Captives lead that list. The definition covers 34 lenders, with 90% of total nonbank auto outstandings, the CFPB said.
The CFPB already had jurisdiction over banks and credit unions with more than $10 billion in assets. State examiners have been in charge of examining nonbanks.
Even without examining authority, the CFPB has had enforcement authority over nonbanks.
For instance, American Honda Finance Corp. reached a consent order in July with the CFPB and the U.S. Department of Justice, where the captive finance company accepted lower ceilings on dealer markup on loans, and agreed to establish a $24 million fund that will be used to compensate customers identified by the CFPB and the DOJ.
The CFPB said in a statement there was no civil penalty in the consent order in part because Honda cooperated with the bureau’s investigation.
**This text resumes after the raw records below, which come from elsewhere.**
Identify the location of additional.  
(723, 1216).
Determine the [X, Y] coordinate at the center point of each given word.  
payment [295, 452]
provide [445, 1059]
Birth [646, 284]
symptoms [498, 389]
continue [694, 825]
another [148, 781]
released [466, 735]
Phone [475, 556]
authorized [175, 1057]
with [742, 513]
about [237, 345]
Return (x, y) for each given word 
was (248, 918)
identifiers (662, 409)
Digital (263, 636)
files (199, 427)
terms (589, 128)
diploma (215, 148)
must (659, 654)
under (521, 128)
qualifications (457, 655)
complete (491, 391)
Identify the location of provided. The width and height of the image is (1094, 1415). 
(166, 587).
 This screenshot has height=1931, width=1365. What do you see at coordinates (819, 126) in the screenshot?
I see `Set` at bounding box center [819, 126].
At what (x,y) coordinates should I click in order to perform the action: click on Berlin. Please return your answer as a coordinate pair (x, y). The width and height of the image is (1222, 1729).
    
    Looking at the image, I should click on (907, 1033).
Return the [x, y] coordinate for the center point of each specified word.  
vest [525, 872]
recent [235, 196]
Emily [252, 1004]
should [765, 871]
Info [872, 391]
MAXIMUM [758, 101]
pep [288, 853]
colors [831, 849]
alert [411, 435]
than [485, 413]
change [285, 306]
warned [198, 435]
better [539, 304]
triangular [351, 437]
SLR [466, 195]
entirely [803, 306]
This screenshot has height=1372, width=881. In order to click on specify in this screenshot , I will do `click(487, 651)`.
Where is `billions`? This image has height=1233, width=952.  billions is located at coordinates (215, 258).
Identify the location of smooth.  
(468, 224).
In addition, the consent order allows Honda Finance to pay dealers both a lower amount of dealer markup and a “non-discretionary” fee, which outside legal experts interpreted to mean a flat fee.
In turn, Honda Finance said in a statement it accepted the consent order but the captive denied tolerating discrimination and said it had a “difference of opinion” with the CFPB over the bureau’s statistical methods.